Cultivant les similitudes entre, ses origines, son parcours et les questionnements de ses élèves, le sportif fédère. Ces gémellités misent en exergue sont le point d’ancrage d’une compréhension et d’une acceptation mutuelles, qui permettent au club de compter aujourd’hui 230 licenciés dont 43 % de filles. Il fait partie des structures sportives les plus performantes en région et sur le plan national. En 2022, les jeunes karatékas du club Sauvegarde de Besançon ont décrochés 16 médailles à l’Open International de Bâle.

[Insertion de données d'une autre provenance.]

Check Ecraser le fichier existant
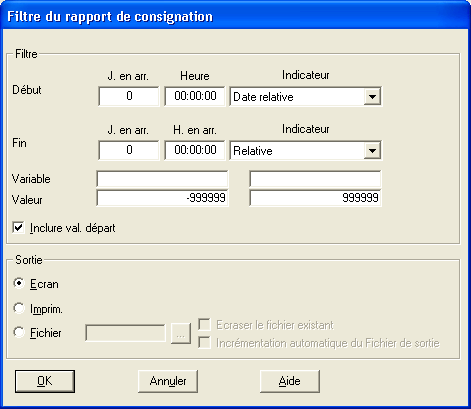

La même année, au dernier Championnat Ligue de Bourgogne Franche-Comté, minime, cadet, senior et vétéran, raflent 21 médailles dont neuf en or. Cette année, l’équipe féminine a remporté les championnats de France. Devenu club Élite, la structure planoisienne a formé plusieurs athlètes de haut niveau comme Abdel Boujaaba (vainqueur de la coupe de France et membre de l’équipe de France aux Mondiaux 2014), Yasin Boujaaba (champion de France), Sofiane Hakkar et dernièrement, Laura Sivert.

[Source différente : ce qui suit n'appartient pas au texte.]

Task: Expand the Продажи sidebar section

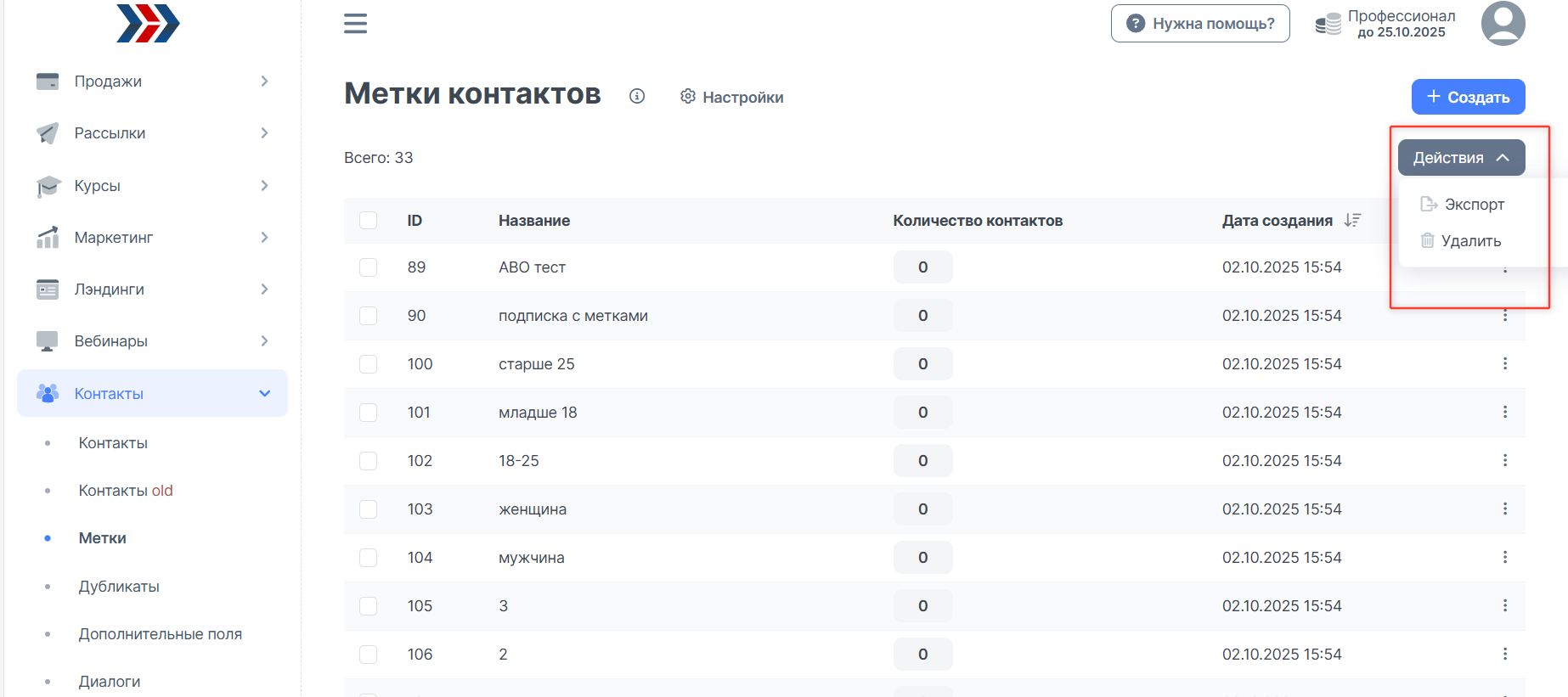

Un Club, un quartier, une famille
Mais au-delà des performances sportives, c’est la puissance du lien social que le sportif sénégalais veut d’abord mettre en avant. « Mon club est ouvert à tous et à tous les âges. Ici on promeut la cohésion, le dialogue et les échanges. On cherche à connaître et à comprendre, on est pas dans le jugement. Ce que j’enseigne dans la salle à vocation à se diffuser dans tout le quartier. Ainsi, je me déplace dans les collèges avec l’opération “Ma force, le respect” pour sensibiliser les jeunes aux valeurs du sport et de la République. Il y a aussi le projet “Caravane des pieds d’immeuble” lancé en 2020, où l’on va à la rencontre des familles ou encore l’intervention bénévole des policiers du Raid Aventure venus jouer une pièce de théâtre au centre Mandela sur le thème des violences conjugales. Un moment suivi d’une table ronde. Sans oublier “l’Arbre à Palabre”. »

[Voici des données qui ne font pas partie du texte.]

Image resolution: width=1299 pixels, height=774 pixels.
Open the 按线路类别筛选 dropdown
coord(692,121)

« En Afrique, la palabre désigne les assemblées où sont librement débattues des questions et où sont prises les décisions importantes concernant la communauté, réunies généralement sous un grand arbre. Organisée en partenariat avec RéCiDev, l’initiative fait partie du Pacte pour l’émancipation des jeunes de Planoise signé le 31 janvier 2023… Toutes ses pistes visent à s’enrichir de la diversité malgré les différences : une ligne directrice que s’est donné le Club Sauvegarde de Besançon depuis sa création », défend Fodé Ndao, qui en parallèle de ses activités bisontines, en tant que Coach mondial certifié WKF, est également responsable du haut-niveau et entraineur de l’équipe de Karaté sénégalaise.
Il a d’ailleurs mis en place des échanges avec son club bisontin et le Club Sauvegarde du Sénégal pour « ouvrir des ponts et les horizons des jeunes des deux pays ». Pour l’avenir, celui qui a été rejoint par son frère et qui compte ses deux fils comme sportifs du club veut : « occuper encore plus le terrain, multiplier les actions bien au-delà des vacances scolaires et des opérations ponctuelles, être dans les rues de Planoise au quotidien, aller de portes en portes et devenir une enseigne tribune de la cohabitation et du vivre ensemble en partenariat avec les collectivités locales ».